TOP Cannot reproduce the scores reported in the paper

I am trying to reproduce the results from the paper using the code provided in this repository. However, I am encountering significantly lower scores than those reported in the paper for the TCGA-Lung dataset. For the TCGA-lung 16 shot setting, I can only get around 0.68 AUC score rather than 0.82 AUC score reported in the paper. Since the pre-processing details are not given, I worked on 10x magnification and utilized CLIP to extract features. Could you please give more instructions on reproducing the scores reported in the paper?

Oct 21 '24 16:10 pxliang

Thank you very much for your interest in our work!

In our experiments, we used 20x magnification for the TCGA dataset, dividing it into 224x224 patches, and utilized CLIP for feature extraction. In the challenging few-shot WSI setting, we observed that the results are highly sensitive to the random seed configuration.
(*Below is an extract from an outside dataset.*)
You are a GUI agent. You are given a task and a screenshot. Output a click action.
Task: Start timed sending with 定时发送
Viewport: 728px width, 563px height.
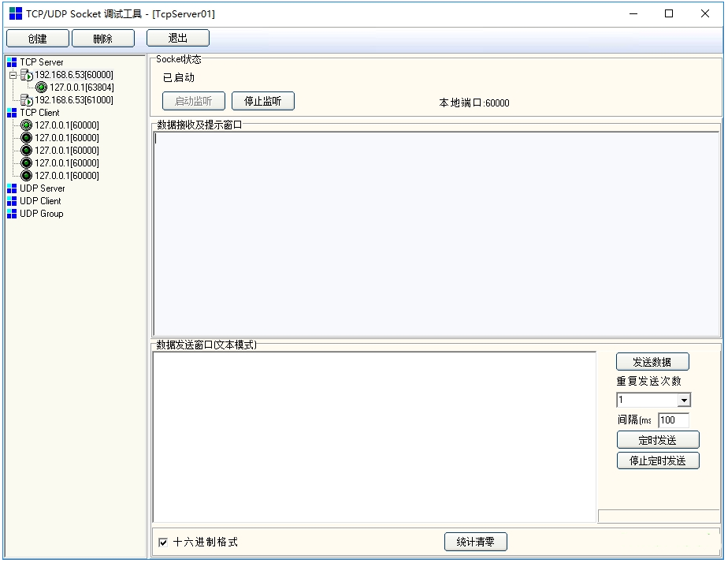pos(657,440)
Specifically, different selections of few-shot WSIs can significantly affect the outcomes, especially if the chosen training samples are not representative or if there is a substantial difference between the selected samples and the corresponding language prompts. Unfortunately, the field currently lacks a standardized benchmark dataset for few-shot WSIs. In our code, we explored the performance across various seed settings for training samples, ensuring that all methods used the same seed.

Oct 23 '24 04:10 miccaiif

Thank you very much for your reply! I think in the pre-processing step, the patch features from CLIP model need to be normalized. I got better results using the normalized patch features.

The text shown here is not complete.